I'd rather have sex with a young Sherilyn Fenn for three minutes than an old Barbara Bush for fifty, you know? And similarly, I'd rather read an issue of PLANETARY than my old KA-ZAR ANNUAL '97, even though the latter would take ten times as long to finish.

That doesn't mean that a story can't be told in one issue. I'm doing a standalone story in Issue #26 of Y. It's just… I don't know. I think my brain just fell out. I'll stop now.

Fair enough. I think something in my head broke during the Sherilyn Fenn/Barbara Bush metaphor.


Though Y's apocalyptic tale has a sci-fi premise, it's otherwise quite grounded in realism. Do you think there's any danger of the more fantastic elements (i.e. The Culper Ring or the interrogation method devised by the Marquis de Sade and Ben Franklin) undermining the central realism of the story?

The Culper Ring is a real espionage organization from the American Revolution! The Marquis de Sade and Benjamin Franklin really did meet! Everything in Y is real, even the fake stuff.

Bastard! Now you're going to make me have to look this stuff up.


Putting aside the socio-political aspects of Y, what's it like to be writing about a world that's taken such a horrific twist? Apocalyptic stories were huge in the '70s and '80s, but with the tapering of the Cold War, seem to've lost their popularity. Are you a fan of a the sub-genre? Do you find the genre elements (mass death/factionalization/return to primitivism) intriguing in and of themselves?

I love writing in this sub-genre, but with very few exceptions, I am extremely poorly versed in post-apocalyptic fiction. I discovered this after the first issue of Y came out, when readers started asking if I had read or seen the six billion other goddamn films, books, short stories, comics, whatever, whose premises are "exactly" like Y's. OMEGA MAN, THE LAST MAN, THE LAST MAN ON PLANET EARTH, A BOY AND HIS DOG, MR. ADAM, and on and on and on. And my answer is almost always, no. Sorry, but hopefully, that's why Y feels so fresh. After all, there are no new ideas, only new executions.
_____
> **THE TASKS**:
1. In the interview, which real espionage organization from the American Revolution does the writer say appears in Y?
2. Extract every line of the records that contains the string "pixels", treating uppercase and lowercase letters as different.
The interview above has no connection to the records that come after it.

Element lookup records
_____
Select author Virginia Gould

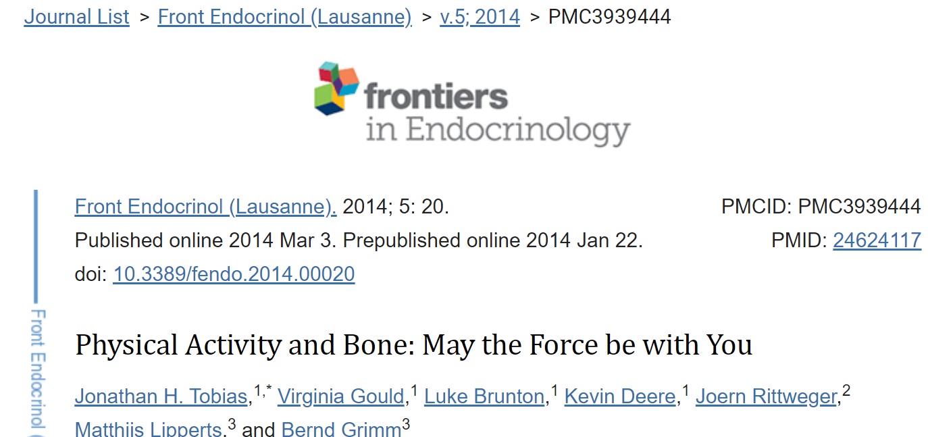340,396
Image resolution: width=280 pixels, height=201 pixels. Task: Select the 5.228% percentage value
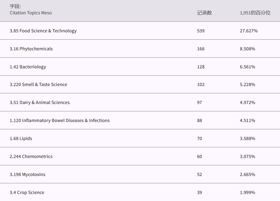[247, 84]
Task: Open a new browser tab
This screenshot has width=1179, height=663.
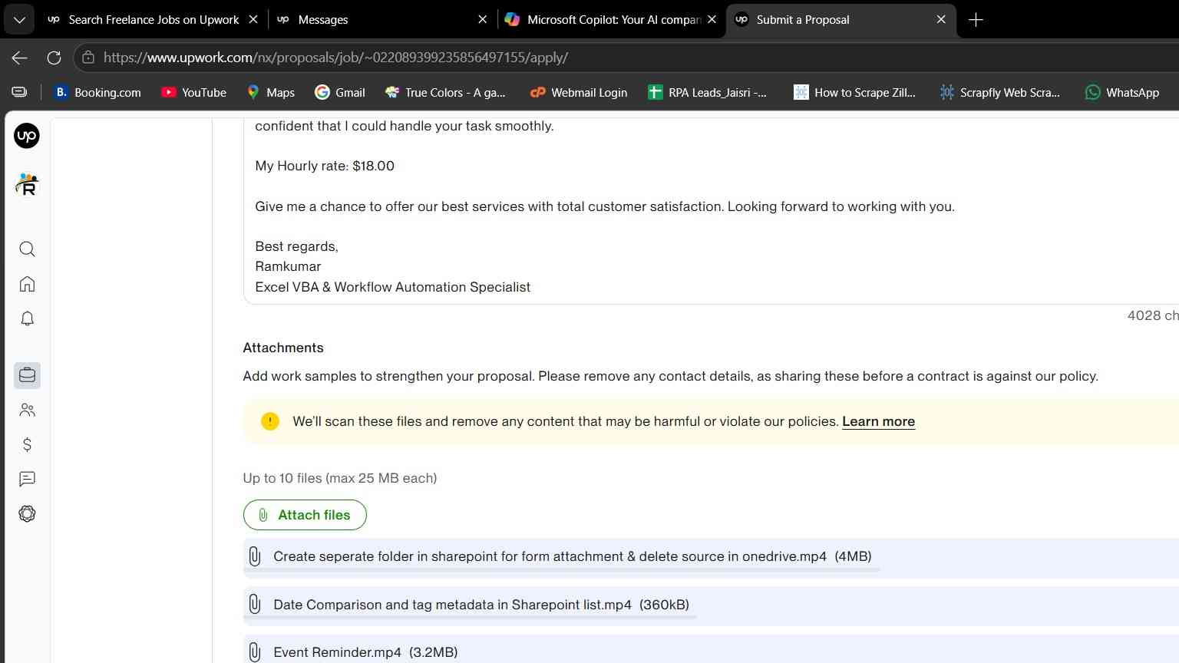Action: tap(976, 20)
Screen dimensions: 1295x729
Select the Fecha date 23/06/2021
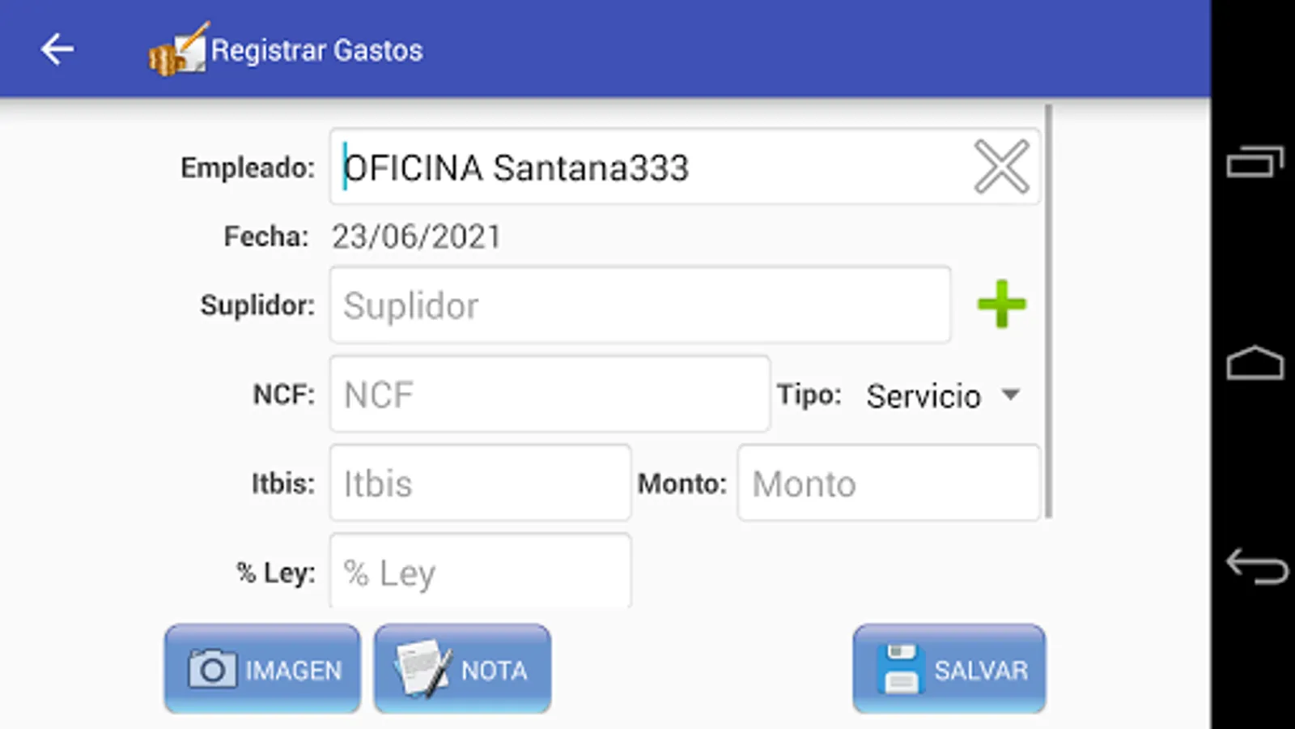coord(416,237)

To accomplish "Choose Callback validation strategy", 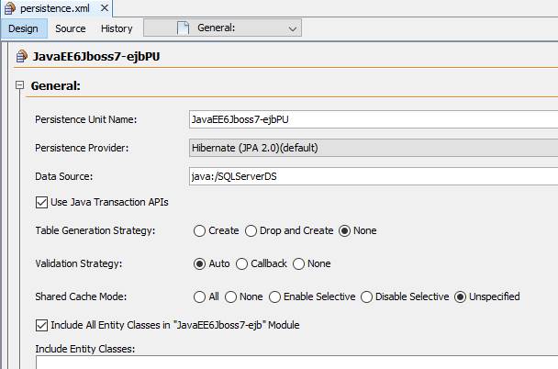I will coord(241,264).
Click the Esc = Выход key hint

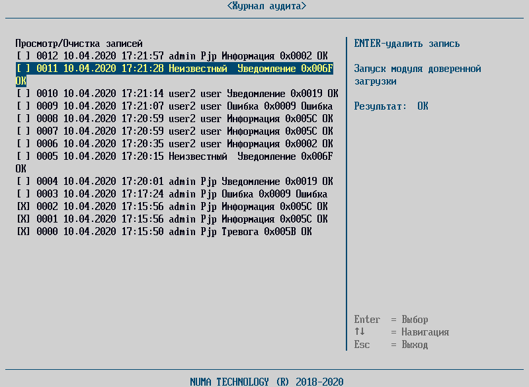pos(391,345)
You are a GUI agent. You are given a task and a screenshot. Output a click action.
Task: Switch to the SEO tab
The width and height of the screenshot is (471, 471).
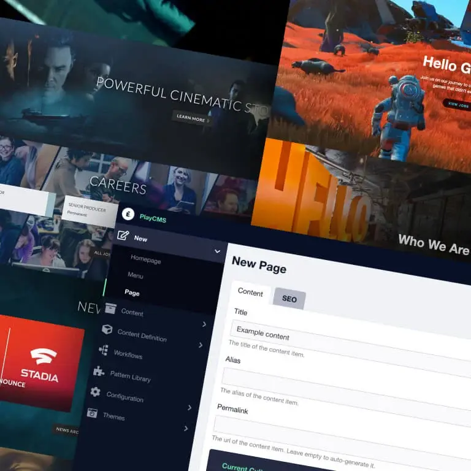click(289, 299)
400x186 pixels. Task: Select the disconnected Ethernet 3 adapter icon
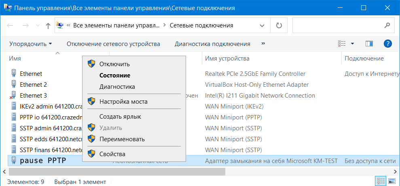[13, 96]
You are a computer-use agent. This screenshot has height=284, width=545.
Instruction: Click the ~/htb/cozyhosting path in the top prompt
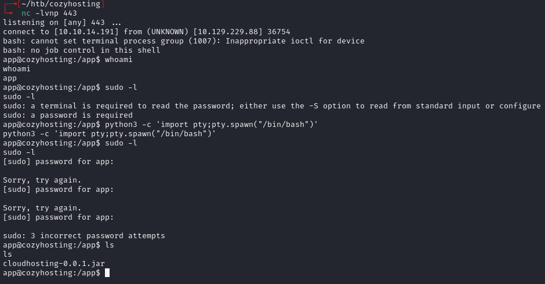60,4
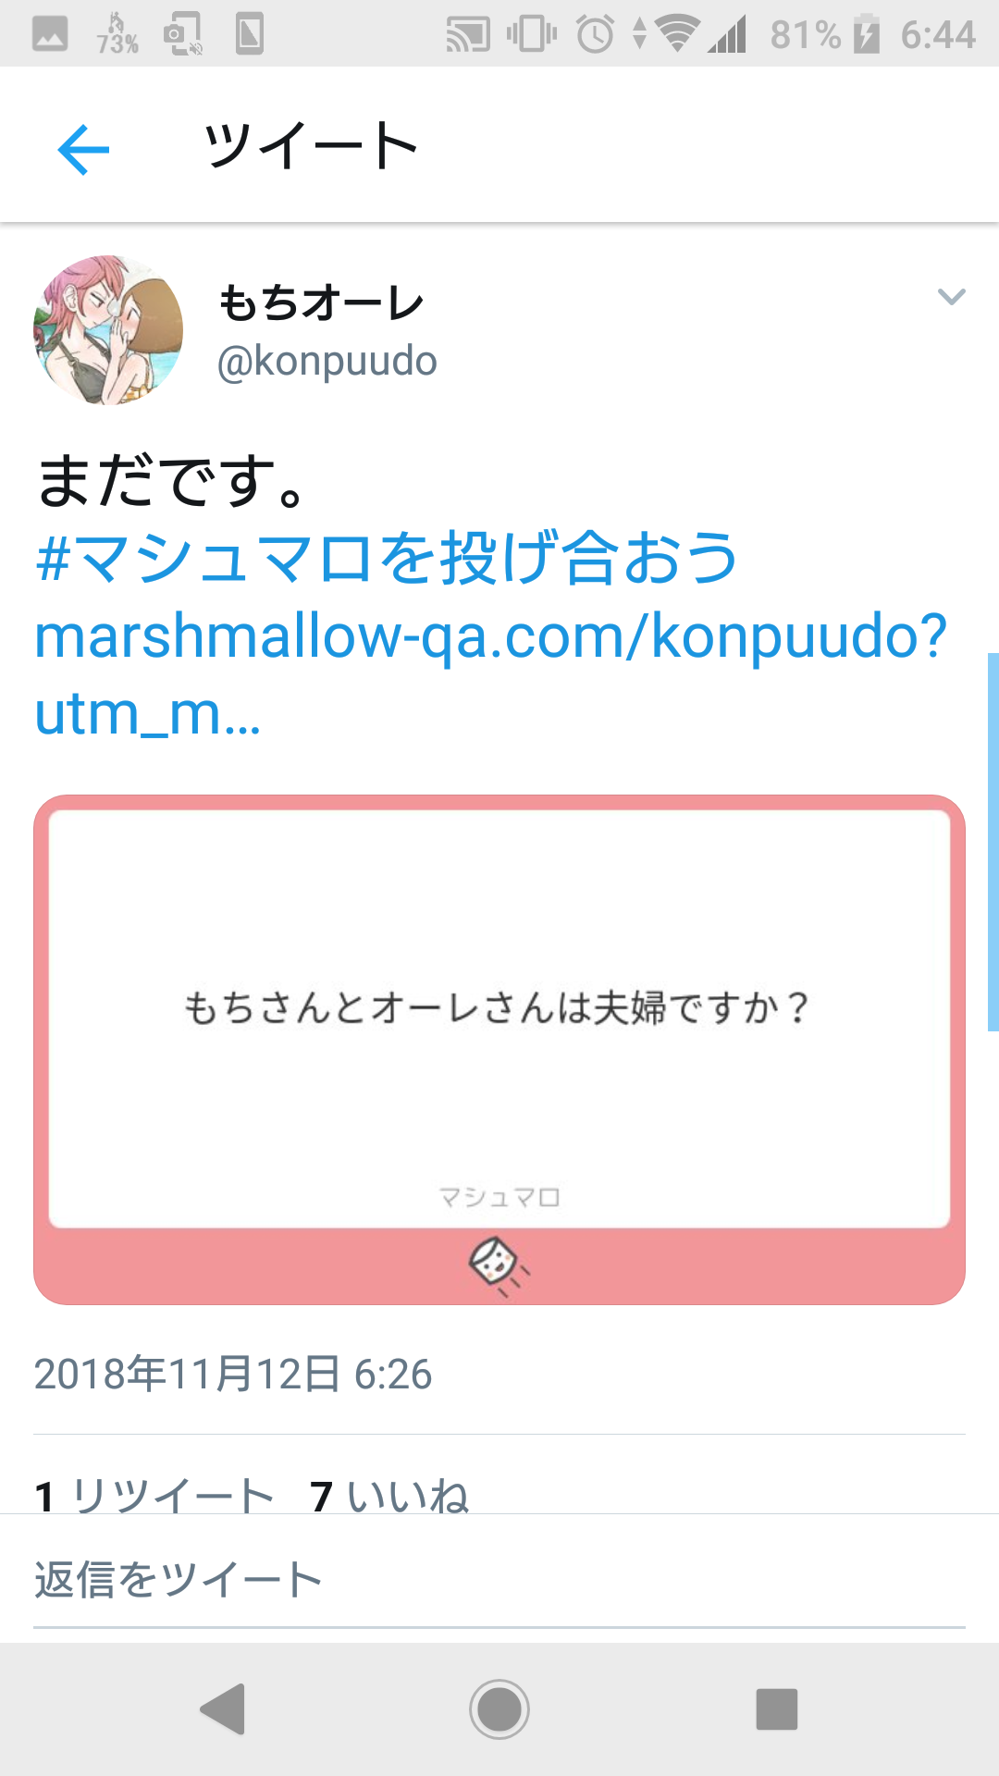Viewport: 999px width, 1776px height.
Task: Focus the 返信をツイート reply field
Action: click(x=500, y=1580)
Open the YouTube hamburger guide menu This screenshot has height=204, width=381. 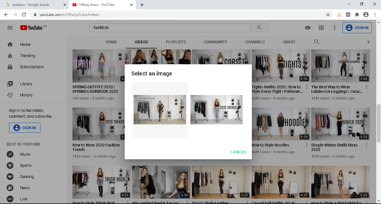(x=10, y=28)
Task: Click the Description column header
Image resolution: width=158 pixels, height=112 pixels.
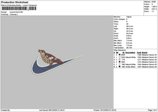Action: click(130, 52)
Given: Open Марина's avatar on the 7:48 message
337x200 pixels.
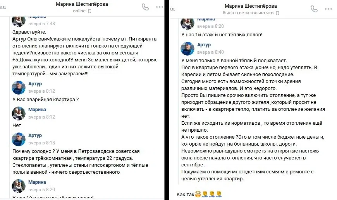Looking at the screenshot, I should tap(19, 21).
_____
> **ANSWERS PER TASK**:
1. The Culper Ring.

2.
Image resolution: width=280 pixels, height=201 pixels. Task: Select the 5.228% percentage value
400x186 pixels. Task: Select the disconnected Ethernet 3 adapter icon
Image resolution: width=158 pixels, height=112 pixels.
337x200 pixels.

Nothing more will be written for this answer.